In my dream, the whole of the surrounding ocean turned red with the blood of the savaged men, and the sharks came in even greater numbers, it seemed, merely to indulge themselves in the pleasure of swimming through this blood. I saw creatures here and there carrying torn limbs; I saw men scrambling along the reef to where they believed they might be safe only to have the sharks become birds and seize them where they crawled; I heard the screams of men in the water attacked from below by a dozen of the creatures at once; I saw men themselves thrown clear of the water by sharks twice their length.
And throughout all this, Frere, beside me at the rail, had become more and more excited, almost yelling with joy at the spectacle before us, applauding some particularly dramatic or entertaining effort on the part of the men or the fish. Some of these men, seeing us anchored so close, grasped at the salvation we offered and swam towards us through this bloody feast, and some, I saw, even managed to clear the immediate carnage before they were seized and drawn back into it.
Others among the Alpha’s crew stood alongside us and chorused Frere in his cheering. I was entirely alone in the disgust and revulsion I felt at the spectacle, and I had woken from the nightmare at the sight of a man almost reaching one of the Alpha’s ropes, but who, even as he reached out to grab it, was seized by two of the sharks, shadows beneath him all the way as he came, one for each leg, and slowly drawn beneath the water in their grinning maws, his waving arms and screaming mouth long visible to us as he was taken down and torn to pieces, and as the calm, clear water above him turned red with his blood.
It was then, seeing him finally consumed and his suffering ended, that I woke, pushing away my tangled sheets as though they too were waves from which I needed to escape.
The dream was as vivid to me in its waking aftermath as it had been while I slept, and my wet brow and shaking hands registered the last of its passing tremors.

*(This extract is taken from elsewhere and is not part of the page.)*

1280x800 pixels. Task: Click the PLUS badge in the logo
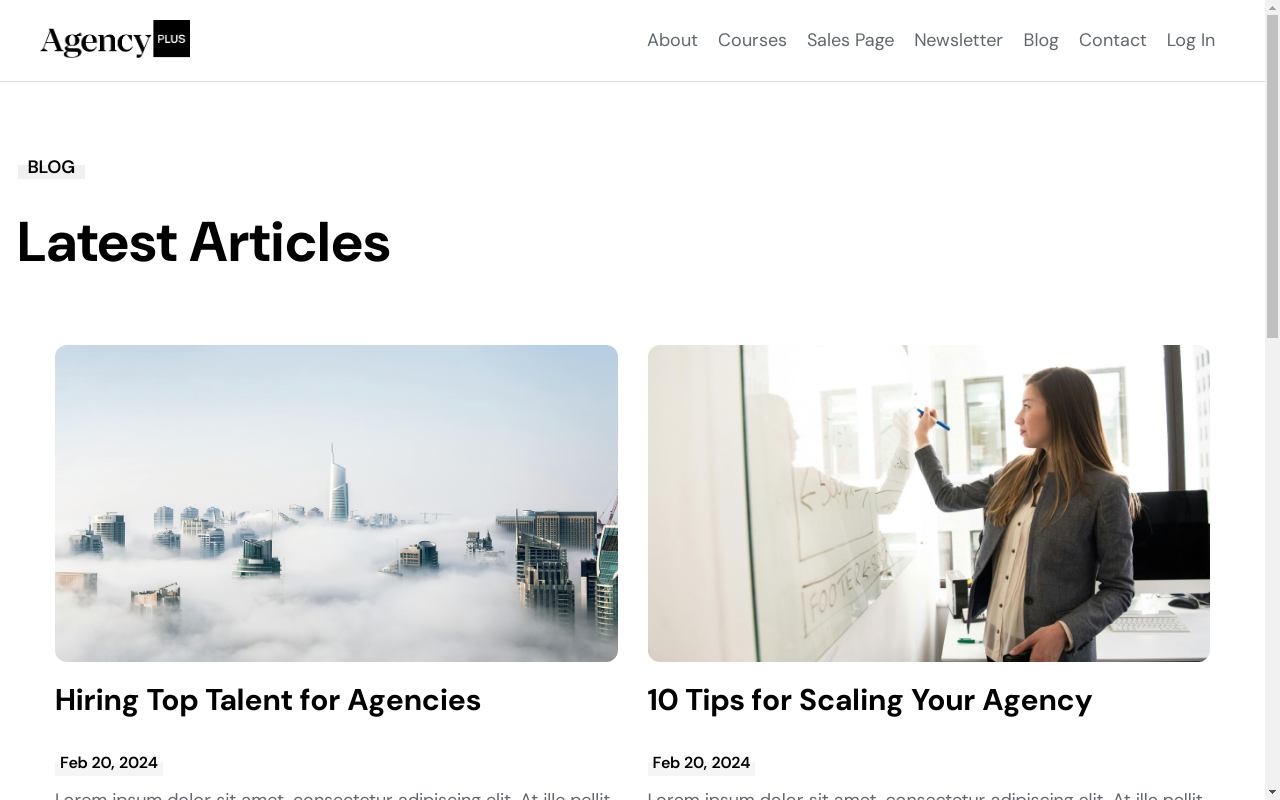[172, 39]
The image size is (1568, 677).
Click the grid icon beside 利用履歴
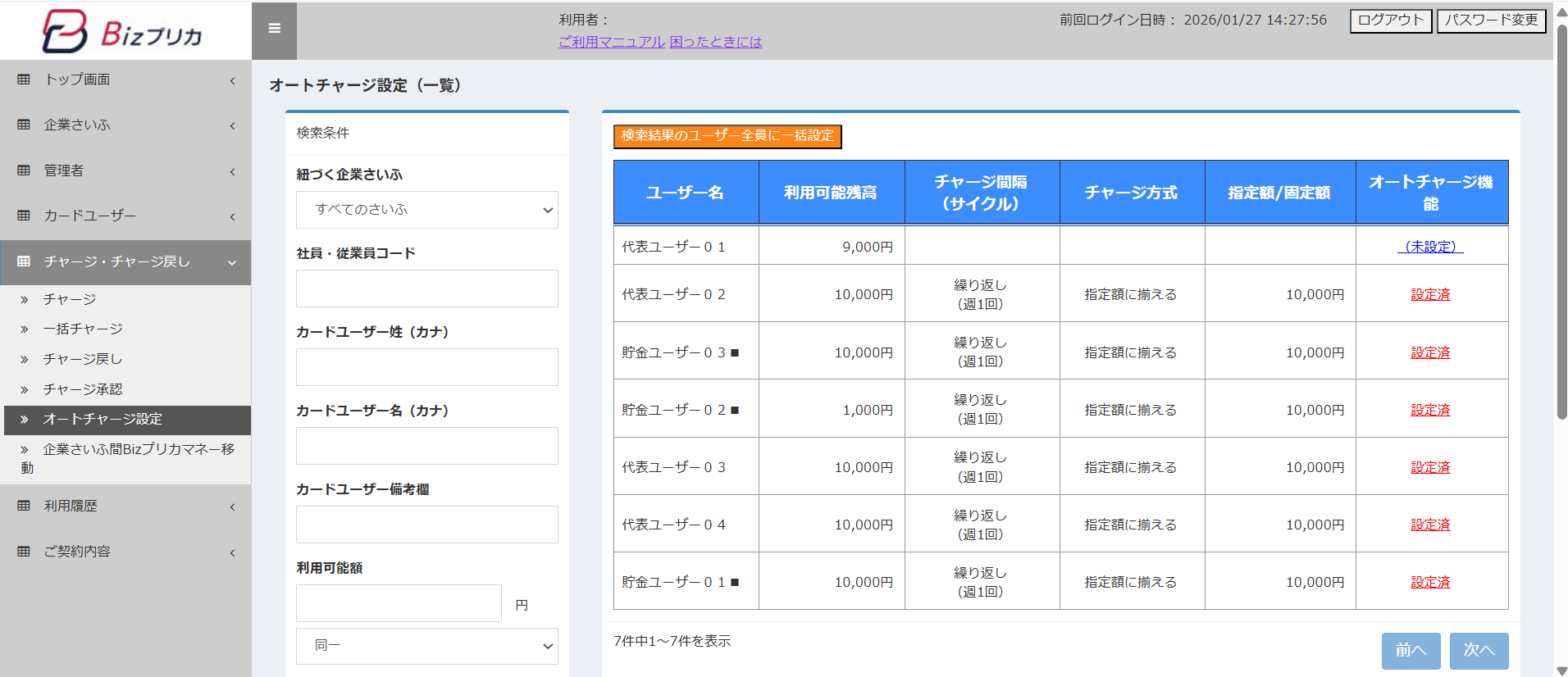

I sat for several minutes until I grew calmer. I had seen nothing of what I dreamed, and yet it seemed more real to me then, in those first waking moments, than the empty room in which I found myself and the restless figures outside.
I closed my eyes, but nothing of the sunlit ocean remained.
In the distance I heard the chapel harmonium being played, and I remembered then that it was Sunday, still a day of obligation and devotion amid a waste of days where no other beacon was ever now in sight. The instrument suffered in that humidity, and its mournful, discordant melody sounded like nothing more than the breathless crying of a child, lost notes providing the briefest clicks of silence into which all this surrounding melancholy, dreamed and real, now ebbed.